Bilateral keratomalacia secondary to diet induced vitamin A deficiency in an Ethiopian young woman: A case report
Kumale Tolesa Daba
Jimma University, Ethiopia
: Int J Ophthalmic Pathol
Diet induced vitamin A deficiency is less commonly seen in otherwise healthy adults, due to large store of vitamin A in the body. Night blindness is the commonest manifestation of vitamin A deficiency in adults, whereas keratomalacia is a rare manifestation. A 27 years old Ethiopian woman came to Jimma University Department of Ophthalmology with a compliant of protrusion of the globe content of both eyes within a week, after having redness and fear of light of both eyes for 2 months. She is a mother of twins and has low socioeconomic status. On general examination she is catechetic with enlarged parotid gland. On ocular examination she is bilaterally blind and has dry ocular surface. There was bilaterally melted cornea with prolapsed uveal tissue. After going through several investigations, she was diagnosed as bilateral keratomalacia (stage X3B) secondary to diet induced vitamin A deficiency. She was supplemented with vitamin A and other nutritional supplementation. Topical lubricating drops and ointments were administered. Finally conjunctival flap was done to preserve the globe. Although it is rare, treating physicians should be aware of the occurrence of keratomalacia in adults which is potentially blinding. Early recognition and treatment of vitamin A deficiency at the stage of night blindness is very essential in reducing blindness caused by keratomalacia.
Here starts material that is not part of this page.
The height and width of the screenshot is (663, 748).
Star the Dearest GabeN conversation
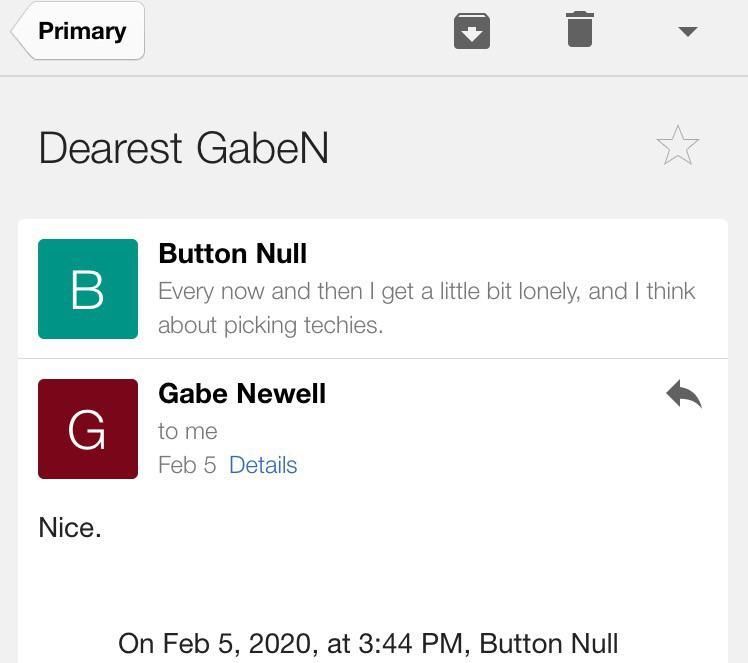point(677,146)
Kumale Tolesa Daba has completed Doctor of Medicine degree from Jimma University, School of Medicine and Ophthalmology specialty. She is an Assistant Professor of Ophthalmology in Jimma University. She has published 4 papers in reputed journals and has 6 more pending publications. She has inclination towards Glaucoma and Pediatric Ophthalmology. She did a short term fellowship on Pediatric Ophthalmology and strabismus at Gachon University Gil Hospital, South Korea and Tilganga Institute of Ophthalmology, Nepal.